PROBLEM DESCRIPTION: Continue the article on how a tardigrade protein could protect humans from radiation, picking up right after its last sentence.

PASSAGE SHOWN:
----

Tardigrades are microscopic animals famed for surviving extreme temperatures, biostasis and roughly 1,000 times the radiation tolerated by humans. A University of Iowa study describes how the tardigrade protein Dsup binds along DNA and partially unwinds it, reducing damage from ionising radiation. Earlier work delivered mRNA encoding Dsup into mice using polymer–lipid nanoparticles, protecting oral and rectal tissues from radiation. Researchers are exploring uses from reducing radiotherapy side effects to protecting crops and astronauts, though clinical translation will require more safety and delivery research.
How a Tardigrade Protein Could Help Protect Humans from Radiation
Tardigrades are microscopic animals famed for surviving extreme temperatures, biostasis and roughly 1,000 times the radiation tolerated by humans. A University of Iowa study describes how the tardigrade protein Dsup binds along DNA and partially unwinds it, reducing damage from ionising radiation. Earlier work delivered mRNA encoding Dsup into mice using polymer–lipid nanoparticles, protecting oral and rectal tissues from radiation. Researchers are exploring uses from reducing radiotherapy side effects to protecting crops and astronauts, though clinical translation will require more safety and delivery research.
23:21, 07.11.2025Science
Tiny Survivors, Big Possibilities
Tardigrades — microscopic animals often called "water bears" because of their chunky, bear-like appearance — are among the planet's hardiest life forms. At no more than about half a millimetre long, they tolerate extreme temperatures, can enter a reversible suspended state called biostasis, and withstand roughly 1,000 times the radiation dose that would harm a human.

----

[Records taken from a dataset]

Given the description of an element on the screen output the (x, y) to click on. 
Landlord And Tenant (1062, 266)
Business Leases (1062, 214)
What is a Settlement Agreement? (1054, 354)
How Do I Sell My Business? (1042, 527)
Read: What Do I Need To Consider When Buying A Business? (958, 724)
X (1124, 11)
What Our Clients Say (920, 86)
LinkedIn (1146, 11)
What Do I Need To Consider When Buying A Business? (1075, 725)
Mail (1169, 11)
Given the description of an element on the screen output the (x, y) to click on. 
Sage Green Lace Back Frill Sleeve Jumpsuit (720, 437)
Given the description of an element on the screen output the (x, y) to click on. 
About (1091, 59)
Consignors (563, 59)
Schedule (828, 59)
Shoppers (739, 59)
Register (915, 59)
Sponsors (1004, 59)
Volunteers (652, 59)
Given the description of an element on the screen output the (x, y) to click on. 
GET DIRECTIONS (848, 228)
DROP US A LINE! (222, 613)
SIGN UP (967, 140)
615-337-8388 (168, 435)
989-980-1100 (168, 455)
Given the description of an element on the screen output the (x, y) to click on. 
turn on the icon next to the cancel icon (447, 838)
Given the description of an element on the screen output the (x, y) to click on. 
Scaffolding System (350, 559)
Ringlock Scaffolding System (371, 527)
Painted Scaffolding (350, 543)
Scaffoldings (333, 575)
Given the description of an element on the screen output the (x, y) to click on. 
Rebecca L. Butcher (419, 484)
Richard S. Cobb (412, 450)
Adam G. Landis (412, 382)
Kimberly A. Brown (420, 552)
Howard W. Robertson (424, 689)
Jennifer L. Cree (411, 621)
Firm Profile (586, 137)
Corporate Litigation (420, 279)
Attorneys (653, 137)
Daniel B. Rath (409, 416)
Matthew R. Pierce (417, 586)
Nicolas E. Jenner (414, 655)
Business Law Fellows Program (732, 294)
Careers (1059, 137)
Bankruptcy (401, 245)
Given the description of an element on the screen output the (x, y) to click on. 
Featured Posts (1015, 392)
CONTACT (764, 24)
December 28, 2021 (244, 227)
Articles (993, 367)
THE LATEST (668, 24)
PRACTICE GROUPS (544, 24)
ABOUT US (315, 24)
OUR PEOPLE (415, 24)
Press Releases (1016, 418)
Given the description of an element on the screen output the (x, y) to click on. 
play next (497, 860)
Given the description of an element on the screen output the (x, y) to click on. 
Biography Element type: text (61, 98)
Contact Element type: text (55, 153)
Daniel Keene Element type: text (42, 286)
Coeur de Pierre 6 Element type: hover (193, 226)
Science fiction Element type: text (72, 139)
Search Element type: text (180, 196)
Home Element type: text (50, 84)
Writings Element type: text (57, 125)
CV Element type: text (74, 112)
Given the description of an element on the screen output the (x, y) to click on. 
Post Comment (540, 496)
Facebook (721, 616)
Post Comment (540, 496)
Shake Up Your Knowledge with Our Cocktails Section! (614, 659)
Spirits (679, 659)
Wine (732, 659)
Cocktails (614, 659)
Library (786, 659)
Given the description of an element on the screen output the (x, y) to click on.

----

RESPONSE FOR THIS EXERCISE:
The Molecular Shield: Dsup
A recent study from researchers at the University of Iowa characterises one of the tardigrade's best-known molecular defenses: a damage-suppressor protein called Dsup. Authors Tyler Woodward and Todd Washington published their findings in the Journal of Molecular Biology, using techniques such as mass photometry, biolayer interferometry, small-angle X-ray scattering and microfluidic modulation spectroscopy to probe the protein's behaviour.
The team found that Dsup physically associates with DNA and partially unwinds it, a conformation that appears to reduce the molecule's vulnerability to damaging agents like ionising radiation. According to Woodward, Dsup "clings tightly to DNA — not just at one spot on the molecule but along its entirety," and does not adopt a single rigid shape. Instead, it flexes and shifts, described by Woodward as behaving like "a spaghetti noodle in water."
"Dsup doesn’t have a fixed shape. Instead, it behaves more like a spaghetti noodle in water, constantly shifting, bending and adopting many different shapes." — Tyler Woodward
Origins and Prior Work
Dsup was first identified by a Japanese research team in 2016. The gene that encodes Dsup has a sequence unlike any other known in nature and appears to produce a protein unique to tardigrades. That novelty has driven multiple lines of research exploring whether Dsup's protective properties can be repurposed for other organisms.
From Mice to Medicine (and Beyond)
One promising application is protecting healthy human tissue during cancer radiotherapy. Because radiation is central to treating many cancers, a biological agent that shields normal cells could reduce side effects. Earlier in 2024, the University of Iowa reported in Nature Biomedical Engineering that polymer–lipid nanoparticles can deliver messenger RNA (mRNA) instructions to produce Dsup in cells. In mice, nanoparticles targeted at oral and rectal tissues — areas commonly damaged during pelvic radiotherapy — produced sufficient Dsup to reduce radiation-induced cellular damage. Co-author James Byrne called the approach "entirely novel" for protecting healthy tissue.
Researchers are also investigating other applications, including engineering crops with greater radiation tolerance and designing protections for astronauts on long interplanetary voyages; tardigrades are the only known animals that can survive brief exposure to the vacuum of space.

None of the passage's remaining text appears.